Snow Leopard moves the entire Mac operating system to a 64-bit architecture. Mac users may feel a bit ho-hum about this. After all, we have enjoyed 64-bit processors since the G5 line of PowerPC Macs. However, while the G5 processor used a 64-bit architecture, its RAM space was limited to 4 TB (terabytes), a 42-bit RAM bus. The existing operating systems, Tiger and Leopard, used a 32-bit kernel and drivers, although they did support 64-bit processes.
Snow Leopard Technology: 64-bit OS
With Snow Leopard, Apple is moving the entire OS to a 64-bit architecture. This includes a new 64-bit kernel and drivers, new 64-bit Cocoa, and a complete 64-bit system and application space. Snow Leopard will still be able to run 32-bit applications because it retains a 32-bit apps space, and 32-bit Cocoa and Carbon frameworks. Almost any application that could run under Tiger should be able to run without issue under Snow Leopard.
Snow Leopard Technology: 64-bit RAM Space
The move to a 64-bit OS will remove the current 4 GB of RAM per process memory limit and instead put a mind-numbing 16 exabytes (that’s 16 billion gigabytes) at an application’s disposal. Of course no Mac can currently support 16 exabytes of RAM. Even if it could, the cost would be astronomical. Still, breaking the 4 GB barrier will bring new generations of applications to the Mac.

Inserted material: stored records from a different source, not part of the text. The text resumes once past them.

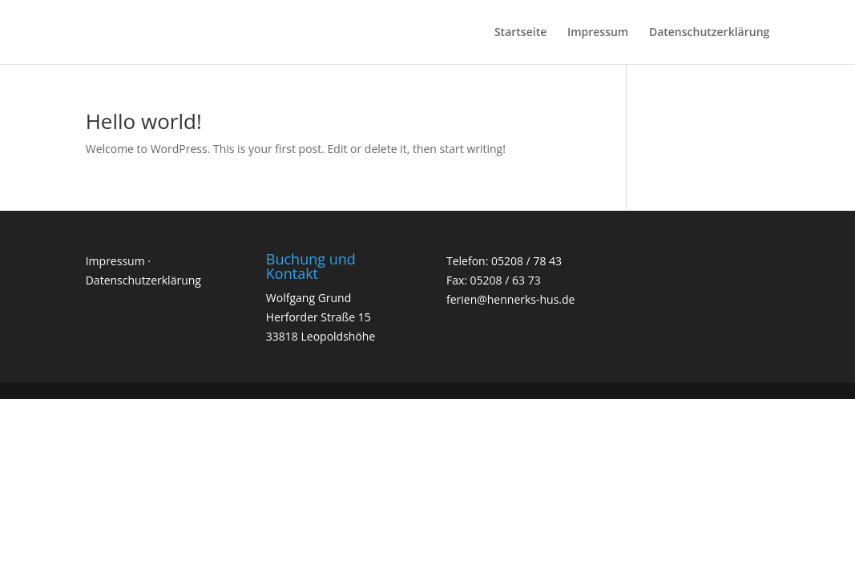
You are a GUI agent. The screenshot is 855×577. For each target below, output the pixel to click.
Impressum (597, 32)
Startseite (520, 32)
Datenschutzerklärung (709, 32)
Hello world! (144, 121)
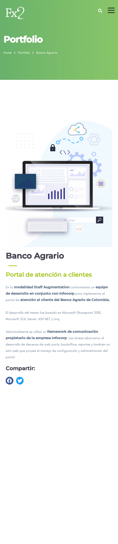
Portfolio (24, 53)
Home (7, 53)
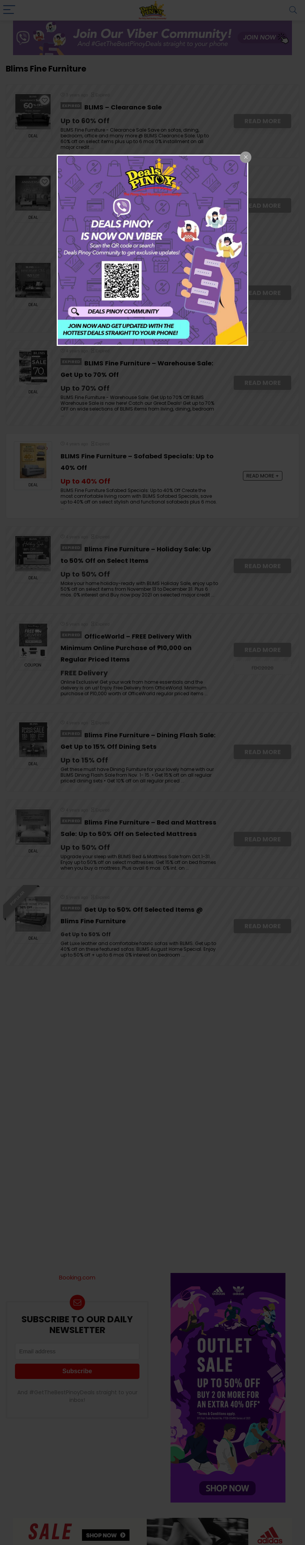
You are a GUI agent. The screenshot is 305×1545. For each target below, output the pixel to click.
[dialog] (152, 250)
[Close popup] (245, 157)
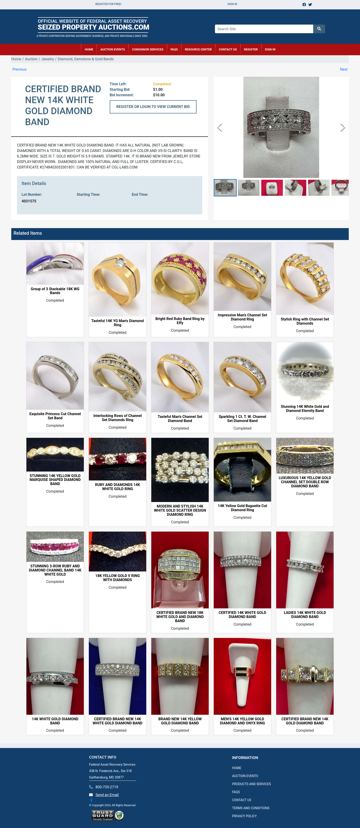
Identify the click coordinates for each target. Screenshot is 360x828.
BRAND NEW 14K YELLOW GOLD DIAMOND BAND (180, 721)
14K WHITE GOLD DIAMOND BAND (55, 721)
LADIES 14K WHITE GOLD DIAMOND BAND (305, 615)
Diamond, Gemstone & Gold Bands (86, 59)
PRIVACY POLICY (244, 816)
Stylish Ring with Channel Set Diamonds (305, 321)
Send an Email (107, 795)
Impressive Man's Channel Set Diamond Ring (242, 317)
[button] (225, 188)
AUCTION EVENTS (112, 49)
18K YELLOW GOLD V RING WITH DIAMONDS (117, 578)
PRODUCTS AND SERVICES (251, 784)
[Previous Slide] (219, 127)
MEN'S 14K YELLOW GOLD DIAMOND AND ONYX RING (242, 721)
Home (16, 59)
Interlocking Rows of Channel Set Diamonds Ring (117, 418)
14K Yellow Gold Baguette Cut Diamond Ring (242, 508)
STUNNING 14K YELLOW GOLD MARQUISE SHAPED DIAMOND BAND (55, 480)
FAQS (236, 792)
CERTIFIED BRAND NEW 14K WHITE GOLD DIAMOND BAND (118, 721)
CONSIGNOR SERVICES (147, 49)
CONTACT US (228, 49)
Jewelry (47, 59)
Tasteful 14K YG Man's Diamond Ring (117, 323)
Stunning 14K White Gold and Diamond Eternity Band (305, 409)
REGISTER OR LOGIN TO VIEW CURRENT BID (153, 107)
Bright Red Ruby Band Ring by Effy (180, 321)
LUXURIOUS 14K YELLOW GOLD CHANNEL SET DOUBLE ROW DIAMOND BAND (305, 482)
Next (344, 69)
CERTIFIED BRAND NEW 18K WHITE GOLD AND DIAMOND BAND (180, 617)
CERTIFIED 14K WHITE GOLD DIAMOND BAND (242, 615)
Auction (31, 59)
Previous (19, 69)
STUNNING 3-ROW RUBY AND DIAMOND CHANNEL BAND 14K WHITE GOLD (55, 570)
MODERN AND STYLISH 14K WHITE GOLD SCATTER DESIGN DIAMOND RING (180, 510)
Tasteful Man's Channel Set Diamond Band (180, 419)
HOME (89, 49)
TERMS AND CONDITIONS (250, 808)
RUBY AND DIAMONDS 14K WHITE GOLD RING (117, 487)
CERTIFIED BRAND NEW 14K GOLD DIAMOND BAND (304, 721)
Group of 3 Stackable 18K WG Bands (55, 291)
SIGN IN (270, 49)
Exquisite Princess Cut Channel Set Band (55, 416)
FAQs (174, 49)
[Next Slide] (343, 127)
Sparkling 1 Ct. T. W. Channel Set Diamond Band (242, 419)
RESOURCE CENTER (198, 49)
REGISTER (251, 49)
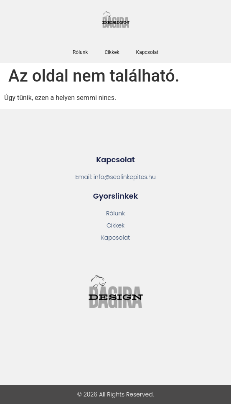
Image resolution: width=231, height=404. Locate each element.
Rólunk (80, 52)
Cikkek (111, 52)
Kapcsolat (147, 52)
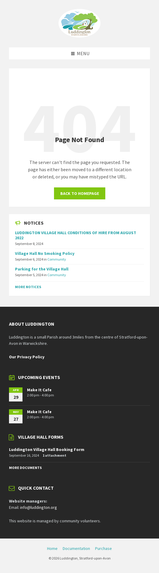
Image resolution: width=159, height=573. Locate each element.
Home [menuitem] (52, 548)
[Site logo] (79, 36)
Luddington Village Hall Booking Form (46, 449)
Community (56, 259)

“But wait,” you say. “My Mac already has 8 GB or more of RAM and it seems to be able to use it just fine, thank you very much.” You’re exactly right. Your Mac can easily use all of that additional RAM, but any single process can only use 4 GB of RAM.
So, what’s your Mac going to do with all of those extra memory capabilities? Well, not much. Snow Leopard has a small footprint, so it shouldn’t be much of a memory hog. But what various applications can do with the extra memory capabilities is another question entirely. One application that comes to mind is Adobe Photoshop. When Adobe releases a 64-bit version of Photoshop for the Mac, the current memory limit for working with images should be gone, allowing you to work directly with very high resolution images without being forced to use slower scratch space to perform editing or other tasks. Applications that need to work with large sets of data points, such as databases and scientific applications, will be able to access those data points from fast RAM, not slow disk space, which will significantly speed up processes.
Snow Leopard Technology: 64-bit Speed
Even 64-bit applications don’t always execute instructions that are 64 bits in length. Far from it. Most instructions only need a nibble (4 bits), byte (8 bits), word (16 bits), or long word (32 bits) of the available 64 bits, leaving a lot of unused bits per instruction executed. Snow Leopard, in combination with Intel processors, can pack two instructions per execution cycle (when space permits), dramatically speeding up performance. This won’t double performance, but it will produce a noticeable gain.
Snow Leopard Technology: 64-bit Security
Often overlooked, one aspect of moving to a full 64-bit OS is an increase in system security. How does a 64-bit OS affect security? It should eliminate one of the most common forms of security threats, or at least nullify it until malware developers come up with something new. Snow Leopard, and any application that runs under Snow Leopard, will set all writeable memory as non-executable.
What this means is that one of the common methods used to gain control of a computer, the injection of arbitrary code into the memory used by an application, will become ineffectual. Because all writeable memory will be marked as non-executable, any instructions found there would not be run by the OS or any applications.
The larger available RAM space is an additional security benefit. Apple tried to make use of ASLR (Address Space Layout Randomization) in Leopard. With ASLR, the location of an application’s memory is randomly selected from available memory each time the application is run. But since the available memory space in Leopard was limited to 4 GB, Apple ended up having to retain certain dynamic loaders that were responsible for loading and unloading frameworks, and the libraries applications need, in the same memory space all the time, which made their location easy to find and attack. With the larger 64-bit memory space available, Apple will use a better ASLR that will include randomized locations for those dynamic loaders as well.
Together, these two security features of Snow Leopard’s 64-bit architecture should make Snow Leopard a more difficult target for malware developers.